---------- Information given

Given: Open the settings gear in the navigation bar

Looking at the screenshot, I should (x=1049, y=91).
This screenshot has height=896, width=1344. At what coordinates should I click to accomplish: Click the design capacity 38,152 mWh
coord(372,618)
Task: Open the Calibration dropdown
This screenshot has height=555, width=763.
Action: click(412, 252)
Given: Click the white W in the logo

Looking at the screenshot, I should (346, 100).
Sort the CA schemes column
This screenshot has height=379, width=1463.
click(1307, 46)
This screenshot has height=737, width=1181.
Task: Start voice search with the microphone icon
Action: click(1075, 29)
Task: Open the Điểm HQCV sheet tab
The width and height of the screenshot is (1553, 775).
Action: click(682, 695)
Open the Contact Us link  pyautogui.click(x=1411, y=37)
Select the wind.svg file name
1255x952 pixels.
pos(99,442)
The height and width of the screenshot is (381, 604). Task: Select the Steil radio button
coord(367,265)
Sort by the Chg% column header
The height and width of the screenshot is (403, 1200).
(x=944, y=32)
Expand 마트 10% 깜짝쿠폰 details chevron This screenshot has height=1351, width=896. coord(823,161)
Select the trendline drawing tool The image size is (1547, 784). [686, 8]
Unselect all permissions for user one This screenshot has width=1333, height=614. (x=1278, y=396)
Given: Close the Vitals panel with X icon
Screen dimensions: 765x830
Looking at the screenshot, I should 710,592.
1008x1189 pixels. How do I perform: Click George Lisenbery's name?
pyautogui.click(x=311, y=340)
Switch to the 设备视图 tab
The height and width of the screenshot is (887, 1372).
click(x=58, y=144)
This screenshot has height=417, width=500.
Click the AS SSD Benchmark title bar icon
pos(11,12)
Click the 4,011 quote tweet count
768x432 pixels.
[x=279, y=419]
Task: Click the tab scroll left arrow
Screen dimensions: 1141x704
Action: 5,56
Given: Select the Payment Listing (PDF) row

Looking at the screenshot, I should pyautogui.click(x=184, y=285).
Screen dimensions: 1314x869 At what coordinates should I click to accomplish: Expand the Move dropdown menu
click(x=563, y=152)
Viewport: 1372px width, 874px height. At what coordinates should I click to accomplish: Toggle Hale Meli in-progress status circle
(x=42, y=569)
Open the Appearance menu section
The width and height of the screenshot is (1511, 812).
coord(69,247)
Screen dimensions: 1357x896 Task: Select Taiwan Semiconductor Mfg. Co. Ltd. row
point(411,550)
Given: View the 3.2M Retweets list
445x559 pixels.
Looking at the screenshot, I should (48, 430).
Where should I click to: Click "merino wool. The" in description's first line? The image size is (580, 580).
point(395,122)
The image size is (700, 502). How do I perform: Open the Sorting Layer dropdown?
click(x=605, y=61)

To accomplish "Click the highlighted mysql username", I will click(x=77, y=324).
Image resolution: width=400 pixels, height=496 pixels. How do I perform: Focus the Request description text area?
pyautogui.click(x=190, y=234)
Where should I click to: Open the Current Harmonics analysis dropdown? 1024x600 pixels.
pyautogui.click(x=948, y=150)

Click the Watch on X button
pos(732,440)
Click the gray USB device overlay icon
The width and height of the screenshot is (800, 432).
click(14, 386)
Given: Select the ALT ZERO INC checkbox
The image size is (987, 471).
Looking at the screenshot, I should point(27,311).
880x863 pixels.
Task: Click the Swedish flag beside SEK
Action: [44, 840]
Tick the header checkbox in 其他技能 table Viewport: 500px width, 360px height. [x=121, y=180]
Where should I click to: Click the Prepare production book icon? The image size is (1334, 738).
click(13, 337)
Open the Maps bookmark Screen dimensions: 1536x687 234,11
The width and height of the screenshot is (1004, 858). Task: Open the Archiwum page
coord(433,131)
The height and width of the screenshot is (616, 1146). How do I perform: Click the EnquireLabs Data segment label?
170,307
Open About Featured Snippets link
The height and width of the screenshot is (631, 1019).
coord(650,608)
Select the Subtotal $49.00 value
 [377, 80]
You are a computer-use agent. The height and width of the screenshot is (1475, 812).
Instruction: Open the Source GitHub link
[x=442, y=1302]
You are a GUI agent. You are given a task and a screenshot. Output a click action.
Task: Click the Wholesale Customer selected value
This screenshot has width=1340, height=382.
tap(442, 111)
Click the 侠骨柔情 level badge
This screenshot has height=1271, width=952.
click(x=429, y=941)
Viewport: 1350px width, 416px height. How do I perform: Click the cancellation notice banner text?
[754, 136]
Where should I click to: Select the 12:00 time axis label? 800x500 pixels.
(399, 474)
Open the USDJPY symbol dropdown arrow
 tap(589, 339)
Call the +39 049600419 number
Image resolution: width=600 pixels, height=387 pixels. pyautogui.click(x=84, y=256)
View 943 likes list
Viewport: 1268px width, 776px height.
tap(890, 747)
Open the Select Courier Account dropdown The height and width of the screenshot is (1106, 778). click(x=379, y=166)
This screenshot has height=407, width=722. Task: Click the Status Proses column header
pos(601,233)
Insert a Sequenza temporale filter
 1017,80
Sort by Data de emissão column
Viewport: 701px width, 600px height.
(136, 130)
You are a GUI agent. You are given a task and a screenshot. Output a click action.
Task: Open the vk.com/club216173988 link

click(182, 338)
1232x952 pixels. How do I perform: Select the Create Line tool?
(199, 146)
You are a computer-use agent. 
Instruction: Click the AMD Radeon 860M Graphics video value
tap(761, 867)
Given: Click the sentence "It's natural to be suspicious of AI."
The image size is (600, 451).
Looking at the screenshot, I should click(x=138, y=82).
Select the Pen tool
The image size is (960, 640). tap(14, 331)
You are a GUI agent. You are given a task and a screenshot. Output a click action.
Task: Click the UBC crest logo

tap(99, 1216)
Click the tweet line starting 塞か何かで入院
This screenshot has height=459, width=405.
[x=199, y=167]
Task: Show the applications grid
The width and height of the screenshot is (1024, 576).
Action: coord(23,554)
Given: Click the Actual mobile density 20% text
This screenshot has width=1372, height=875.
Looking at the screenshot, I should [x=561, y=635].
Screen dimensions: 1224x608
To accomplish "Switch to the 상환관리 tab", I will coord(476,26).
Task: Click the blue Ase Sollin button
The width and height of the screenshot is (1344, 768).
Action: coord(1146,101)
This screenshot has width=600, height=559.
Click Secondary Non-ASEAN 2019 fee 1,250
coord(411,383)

--------------------

**Brief**
The required answer is each line of the entries containing the string "checkbox".

**Your solution**
Given: Select the ALT ZERO INC checkbox
Tick the header checkbox in 其他技能 table Viewport: 500px width, 360px height. [x=121, y=180]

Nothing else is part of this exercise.